GroupIWord2Vec.load_embeddings — Method

load_embeddings(path::String; format::Symbol=:text, data_type::Type{Float64}=Float64, separator::Char=' ', skip_bytes::Int=1)

Loads word embeddings from a text or binary file.

Arguments

path::String: Path to the embedding file
format::Union{:text, :binary}=:text: File format (:text or :binary)
data_type::Type{Float64}=Float64: Type of word vectors
separator::Char=' ': Word-vector separator in text files
skip_bytes::Int=0: Bytes to skip after each word-vector pair in binary files

Throws

ArgumentError: If format is not :text or :binary

Returns

WordEmbedding: The loaded word embeddings structure

Example

embedding = load_embeddings("vectors.txt")  # Load text format
embedding = load_embeddings("vectors.bin", format=:binary, data_type=Float64, skip_bytes=1)  # Load binary format

source

GroupIWord2Vec.read_binary_format — Method

" readbinaryformat(filepath::AbstractString, ::Type{T}, normalize::Bool, separator::Char, skip_bytes::Int) where T<:Real -> WordEmbedding

Reads word embeddings from a binary file and converts them into a WordEmbedding object.

Arguments

filepath::AbstractString: Path to the binary file containing word embeddings.
T<:Real: Numeric type for storing embedding values (e.g., Float32, Float64).
normalize::Bool: Whether to normalize vectors to unit length for comparison.
separator::Char: Character separating words and vector data in the file.
skip_bytes::Int: Number of bytes to skip after each word-vector pair (e.g., for handling separators).

Throws

SystemError: If the file cannot be opened or read.
ArgumentError: If the file format is incorrect or data is missing.

Returns

WordEmbedding: A structure containing words and their corresponding embedding vectors.

Example

embeddings = read_binary_format("vectors.bin", Float32, true, ' ', 1)

source

GroupIWord2Vec.read_text_format — Method

read_text_format(filepath::AbstractString, ::Type{T}, normalize::Bool, 
                 separator::Char) where T<:Real -> WordEmbedding

Reads word embeddings from a text file and converts them into a WordEmbedding object.

Arguments

filepath::AbstractString: Path to the text file containing word embeddings.
T<:Real: Numeric type for storing embedding values (e.g., Float32, Float64).
normalize::Bool: Whether to normalize vectors to unit length for comparison.
separator::Char: Character used to separate words and vector values in the file.

Throws

SystemError: If the file cannot be opened or read.
ArgumentError: If the file format is incorrect or missing data.

Returns

WordEmbedding: A structure containing words and their corresponding embedding vectors.

Example

embeddings = read_text_format("vectors.txt", Float32, true, ' ')

source

GroupIWord2Vec.reduce_to_2d — Function

reduce_to_2d(data::Matrix{Float64}, number_of_pc::Int=2) -> Matrix{Float64}

Performs Principal Component Analysis (PCA) to reduce the dimensionality of a given dataset and returns a projected data

Arguments

data::Matrix{Float64}: The input data matrix where rows represent samples and columns represent features.
number_of_pc::Int=2: The number of principal components to retain (default: 2).

Returns

Matrix{Float64}: A matrix of shape (number_of_pc × N), where N is the number of samples, containing the projected data in the reduced dimensional space.

Example

data = randn(100, 50)  # 100 samples, 50 features
reduced_data = reduce_to_2d(data, 2)

source

GroupIWord2Vec.save_custom_model — Method

save_custom_model(model::Chain, vocabulary::Dict{String, Int}, path::String)
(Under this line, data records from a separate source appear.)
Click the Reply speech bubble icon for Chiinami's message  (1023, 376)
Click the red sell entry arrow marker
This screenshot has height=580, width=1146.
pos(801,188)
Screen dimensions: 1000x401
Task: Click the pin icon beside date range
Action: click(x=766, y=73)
Saves the model as a txt in the format for load_embeddings().

Arguments

model::Chain: The Flux chain from create_model.
vocabulary::Dict: The vocabulary from create_vocabulary()
path::String: Path to the file for saving.

Notes

Make sure to choose a file with a .txt ending if you plan to use it with load_embeddings().

Example

save_custom_model(my_model, my_vocabulary, "data/saved_embedd.txt")

source

GroupIWord2Vec.sequence_text — Method

sequence_text(path::String, vocabulary::Dict{String, Int})::Vector{Int64}

Transforms a text to a vector of indices that match the words in the vocabulary.

Arguments

path::String: Path to the textfile as string
vocabulary::Dict{String, Int}: Vocabulary as a look up table

Returns

Vector{Int64}: A vector of Integers that contains the text in index form eg: [1, 5, 23, 99, 69, ...]

Example

sequence = sequence_text("data/mydataset.txt", my_vocabulary)

source

GroupIWord2Vec.show_relations — Method

show_relations(words::String...; wv::WordEmbedding, save_path::String="word_relations.png") -> Plots.Plot

Generates a 2D PCA projection of the given word embeddings and visualizes their relationships like this: arg1==>arg2, arg3==>arg4, ... Note: Use an even number of inputs!

Arguments

words::String...: A list of words to visualize. The number of words must be a multiple of 2.
wv::WordEmbedding: The word embedding structure containing the word vectors.
save_path::String="word_relations.png": The file path for the generated plot. Not saved if empty or nothing

Throws

ArgumentError: If the number of words is not a multiple of 2.
ArgumentError: If any of the provided words are not found in the embedding model.

Returns

Plots.Plot: A scatter plot with arrows representing word relationships.

Example

p = show_relations("king", "queen", "man", "woman"; wv=model, save_path="relations.png")

source

GroupIWord2Vec.train_custom_model — Method

train_custom_model(model::Chain, dataset::String, vocabulary::Dict ,epochs::Int, window_size::Int; optimizer=Descent(), batchsize=10)::Chain

Trains a model on a given dataset.

Arguments

model::Chain: The Flux chain from create_model.
dataset::String: Path to the dataset.
vocabulary::Dict: The vocabulary from create_vocabulary()
epochs::Int: Number of desired epochs.
window_size::Int: Window size for the context window. The total window is 2*window size because preceding and following words are used as context.
optimizer=Descent(): Optimizer from Flux used for training
batchsize=10: Number of words trained per epoch. If batchsize = 0 all words in dataset get used once per epoch.

Returns

Chain: The updated Flux Chain after training.

Notes

Number of words Trained = epchs*batchsize.

Example

my_updated_model = train_custom_model(my_model, "data/my_dataset.txt", my_vocabulary, 10, 1)

source

GroupIWord2Vec.train_model — Method

train_model(train::AbstractString, output::AbstractString; 
            size::Int=100, window::Int=5, sample::AbstractFloat=1e-3,
            hs::Int=0, negative::Int=5, threads::Int=12, iter::Int=5, 
            min_count::Int=5, alpha::AbstractFloat=0.025,
            debug::Int=2, binary::Int=0, cbow::Int=1, 
            save_vocab=Nothing(), read_vocab=Nothing(),
            verbose::Bool=false) -> Nothing

Trains a Word2Vec model using the specified parameters.

CAUTION!

This Function can only be used with Linux or MacOS operating systems! MacOS is only supported with Intel processors M1, M2 are not supported!

Arguments

train::AbstractString: Path to the input text file used for training.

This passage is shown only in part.